Like the _genuineness_ of the Gospels, so is also their _credibility_ beyond a doubt. Two of them are written by Apostles, the two others by Disciples of the Apostles: they also have all the marks peculiar to writings of eye or ear witnesses, or of persons who have heard the narratives directly from the lips of eye-witnesses. Nor would any one doubt their credibility if they did not report supernatural facts. But, this being the case, infidel research is bound to arrive at the opposite result.

The writers were frauds-this was long ago the hypothesis of the superficial Hamburg Professor, _Samuel Reimarus_, whose "Fragments" were published by _Lessing_. But even to a _D. F. Strauss_ "such a suspicion was repulsive." The Heidelberg Professor, _H. E. Paulus_, sought his salvation in trying to reduce the reports of miracles to a natural sense, by doing painful violence to the text: for instance, the Lord did not walk _upon_ the sea, but only _along_ the sea; the miracle of the wine at Cana was only a wedding joke. Then came _D. F. Strauss_ (died 1874), and he tried it in a different way. "If the Gospels are really historical doc.u.ments, then the miracle cannot be removed from the life of Jesus."

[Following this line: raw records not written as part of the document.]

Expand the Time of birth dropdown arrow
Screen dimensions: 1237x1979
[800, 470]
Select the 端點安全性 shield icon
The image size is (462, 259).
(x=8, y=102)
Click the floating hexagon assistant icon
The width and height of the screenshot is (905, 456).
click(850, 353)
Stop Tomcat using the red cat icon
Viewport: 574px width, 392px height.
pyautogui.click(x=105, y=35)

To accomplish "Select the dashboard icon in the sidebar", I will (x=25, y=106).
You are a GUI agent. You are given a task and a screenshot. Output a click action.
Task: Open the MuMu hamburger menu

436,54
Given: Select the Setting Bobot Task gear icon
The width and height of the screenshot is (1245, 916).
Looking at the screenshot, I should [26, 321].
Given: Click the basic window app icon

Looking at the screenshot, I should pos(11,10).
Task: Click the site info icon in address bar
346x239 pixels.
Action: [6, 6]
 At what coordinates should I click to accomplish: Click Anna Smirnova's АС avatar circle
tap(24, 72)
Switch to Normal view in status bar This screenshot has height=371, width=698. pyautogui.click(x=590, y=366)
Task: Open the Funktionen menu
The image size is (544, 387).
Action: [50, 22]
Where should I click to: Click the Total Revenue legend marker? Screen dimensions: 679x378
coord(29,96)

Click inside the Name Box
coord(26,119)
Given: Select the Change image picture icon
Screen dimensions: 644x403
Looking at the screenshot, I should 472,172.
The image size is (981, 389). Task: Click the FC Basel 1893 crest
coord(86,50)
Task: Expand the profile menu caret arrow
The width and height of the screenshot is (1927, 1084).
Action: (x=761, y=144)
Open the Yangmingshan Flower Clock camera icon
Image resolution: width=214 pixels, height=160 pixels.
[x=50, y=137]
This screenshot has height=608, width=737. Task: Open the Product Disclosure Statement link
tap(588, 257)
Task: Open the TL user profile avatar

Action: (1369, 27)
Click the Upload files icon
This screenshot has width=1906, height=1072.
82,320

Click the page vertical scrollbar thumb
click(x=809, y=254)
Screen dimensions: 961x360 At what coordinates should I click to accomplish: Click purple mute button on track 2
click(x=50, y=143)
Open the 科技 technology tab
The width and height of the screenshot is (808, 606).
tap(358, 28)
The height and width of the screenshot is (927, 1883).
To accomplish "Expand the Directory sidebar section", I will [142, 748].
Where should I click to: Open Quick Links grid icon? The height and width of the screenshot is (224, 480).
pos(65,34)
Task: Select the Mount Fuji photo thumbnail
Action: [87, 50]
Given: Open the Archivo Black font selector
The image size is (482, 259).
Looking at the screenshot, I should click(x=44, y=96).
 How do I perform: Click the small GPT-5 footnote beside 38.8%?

Hence, it is to remain? Indeed not! The Gospels must not be accepted as historical sources. They are products of purposeless poetic legends, the miracles are garlands of religious myths, gradually twined around the picture of Jesus. Myths, however, need time for their formation, hence _Strauss_ fixes the date of the Gospels within the second century. He openly admits that his hypothesis would fall to the ground if but a single Gospel has been written in the first century. As a fact, more recent rationalistic criticism has found itself constrained to drop this hypothesis. _F. Ch. Baur_ (died 1860) fell back upon the fraud-hypothesis of a _Reimarus_. It, too, has been laid among the dead. Thus they have exhausted themselves in the attempt to shake off the burdensome yoke of truth.

Influenced by _Strauss_, _Baur_, and other German critics, _E. Renan_ (died 1892) wrote his "Life of Jesus," a frivolous romance. Quite frank are the words he wrote down in the preface to the thirteenth edition of his "Vie de Jesus" (1883): "If miracle has any reality, then my book is nothing but a tissue of errors.... If the miracle and the inspiration of certain books are real things, then our method is abominable." But he silences all doubts by the phrase: "To admit the supernatural is alone sufficient to place one's self outside of science."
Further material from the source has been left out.